Anche in Italia ci sono stati folli e geniali pronkers. Le ritmiche qui pazzeggiano in un delirio di tempi e controtempi da far girare la testa, sempre belli secchi e punk nel midollo. I 13 brani dell’esordio triturano prog, jazz, sigle tv, videogiochi, spy movies e molto altro. Degli Area demenziali, di una geniale demenza.

The Seduction

Ludus

1981

Che dire di questi bei tipi che univano il punk al suono di Canterbury di Hatfield and The North, Gong o Slapp Happy? I misconosciuti Ludus sono tra le band più originali di questa storia, con la voce lunare della charmante Linder Sterling e gli otto minuti di Unveiled (A Woman’s Travelogue) a rappresentare una sinfonia di Schönberg in chiave pronk, con stranianti cambi di scena e balzi dal free jazz al cameristico. Puro genio.

Deceit

This Heat

1981

I This Heat partono da substrati punk per poi farsi prog inglobando world, jazz, improvvisazione, elettronica. Un tripudio di suoni ritmici e tribali, con voci austere che danno vita a inni inquietanti. Rispetto agli album precedenti, Deceit (registrato in un magazzino abbandonato) è più accessibile, ma non meno spietato, con un approccio sui generis alla canzone e la voce-strumento di Charles Hayward a troneggiare.

Without Mercy

Durutti Column

1984

La chitarra con delay di Vini Reilly è una delizia nel suo magico serpeggiare. Specie in questo disco, un emblema del pronk tra post punk, classicismo, jazz-rock psichedelico alla Soft Machine, minimalismo e tanto altro. Uno splendido equilibrio di melodie indimenticabili.
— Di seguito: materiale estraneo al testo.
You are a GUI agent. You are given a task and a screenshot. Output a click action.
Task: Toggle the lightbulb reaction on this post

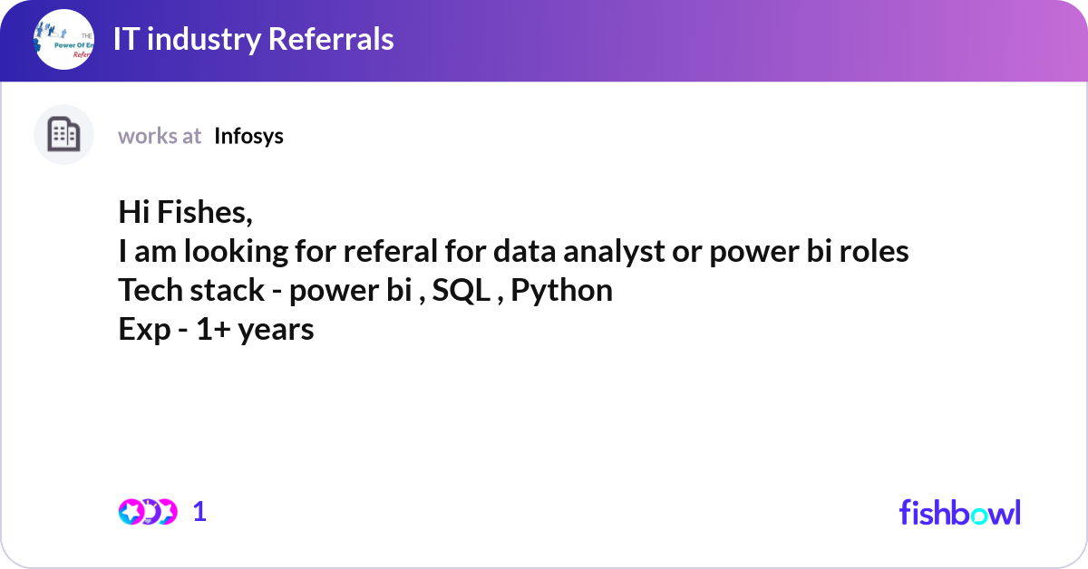[x=150, y=510]
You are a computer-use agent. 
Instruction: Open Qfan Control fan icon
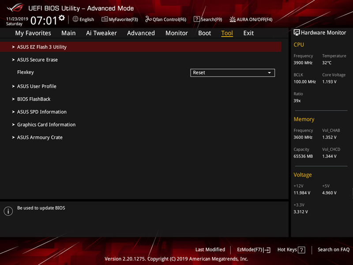149,19
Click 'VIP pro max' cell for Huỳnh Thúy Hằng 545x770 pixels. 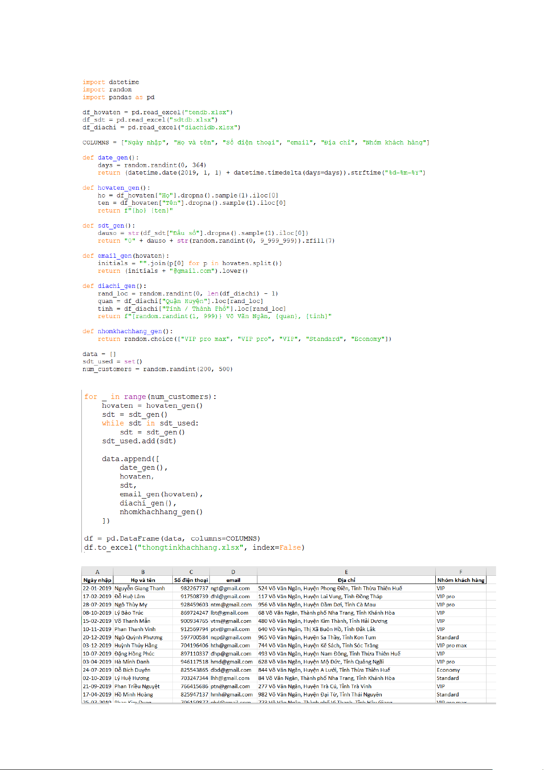[x=451, y=645]
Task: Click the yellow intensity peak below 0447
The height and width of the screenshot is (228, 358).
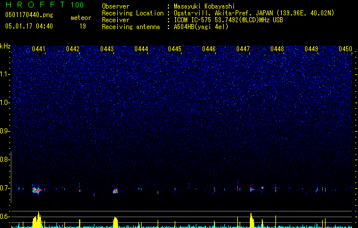Action: 251,221
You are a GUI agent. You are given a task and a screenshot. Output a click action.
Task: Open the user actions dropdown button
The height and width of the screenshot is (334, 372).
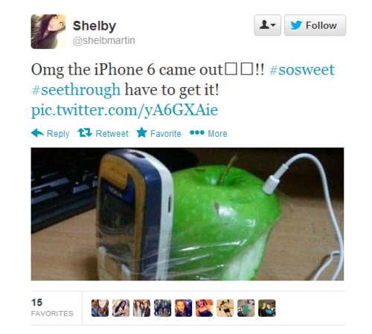point(267,25)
Civilization and Its Discotheques

Fibonaccis

1987

Che ne pensate di una fusione tra Henry Cow e Talking Heads? L’abbinamento sulla carta è accattivante e nel caso dei Fibonaccis va alla grande. I loro pezzi hanno le trame cervellotiche degli inglesi e il ritmo irresistibile degli americani in temi spigolosi, chitarre funk, cadenze disco, un bizzarro senso della melodia e una sorta di giocoso stato d’animo che accarezza finanche le atmosfere dei Genesis. Irresistibili.

A Little Man and a House and the Whole World Window

Cardiacs

1988

I pronkers per eccellenza sono i Cardiacs, con grandi cori di Mellotron che fanno da sottofondo a interludi ska, astrusi cambi di tempo, profumi genesisiani, sporchi muri di chitarre e fughe di tastiere classicheggianti. Sul tutto la voce di Tim Smith che a seconda del momento sa essere Peter Gabriel o Johnny Rotten. Un suono personalissimo per una band che merita di essere riscoperta.